Pick out and copy every line of the rows below that contains the string "screenshot". Case counts.

------ Record extracts

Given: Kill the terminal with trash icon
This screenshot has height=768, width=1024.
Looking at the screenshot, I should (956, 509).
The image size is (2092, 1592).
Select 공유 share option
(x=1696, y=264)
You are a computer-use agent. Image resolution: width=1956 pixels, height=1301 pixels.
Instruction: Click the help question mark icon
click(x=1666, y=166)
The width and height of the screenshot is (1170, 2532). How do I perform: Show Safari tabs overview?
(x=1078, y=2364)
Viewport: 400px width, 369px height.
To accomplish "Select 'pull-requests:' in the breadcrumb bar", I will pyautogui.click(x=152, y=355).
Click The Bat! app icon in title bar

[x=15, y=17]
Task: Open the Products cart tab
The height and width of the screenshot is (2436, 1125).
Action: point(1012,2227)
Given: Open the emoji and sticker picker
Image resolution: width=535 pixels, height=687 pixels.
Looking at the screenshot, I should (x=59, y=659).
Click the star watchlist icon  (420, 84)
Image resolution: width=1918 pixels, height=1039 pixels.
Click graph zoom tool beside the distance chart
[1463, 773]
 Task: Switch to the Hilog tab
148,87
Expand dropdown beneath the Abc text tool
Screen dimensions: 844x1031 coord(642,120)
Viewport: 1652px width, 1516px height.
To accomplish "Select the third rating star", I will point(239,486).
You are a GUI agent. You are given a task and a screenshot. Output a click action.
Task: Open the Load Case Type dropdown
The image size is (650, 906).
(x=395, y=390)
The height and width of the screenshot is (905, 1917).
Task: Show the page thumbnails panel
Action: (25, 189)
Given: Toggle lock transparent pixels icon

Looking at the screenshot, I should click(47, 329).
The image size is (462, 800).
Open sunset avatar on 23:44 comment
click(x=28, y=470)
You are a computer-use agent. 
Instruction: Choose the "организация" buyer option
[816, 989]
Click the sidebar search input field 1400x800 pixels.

------------

**Right answer**
This screenshot has height=768, width=1024.
Looking at the screenshot, I should (956, 509).
The width and height of the screenshot is (1170, 2532). How do I perform: Show Safari tabs overview?
The height and width of the screenshot is (2436, 1125).
Looking at the screenshot, I should (x=59, y=659).
You are a GUI agent. You are given a task and a screenshot. Output a click action.
The height and width of the screenshot is (905, 1917).
Looking at the screenshot, I should click(47, 329).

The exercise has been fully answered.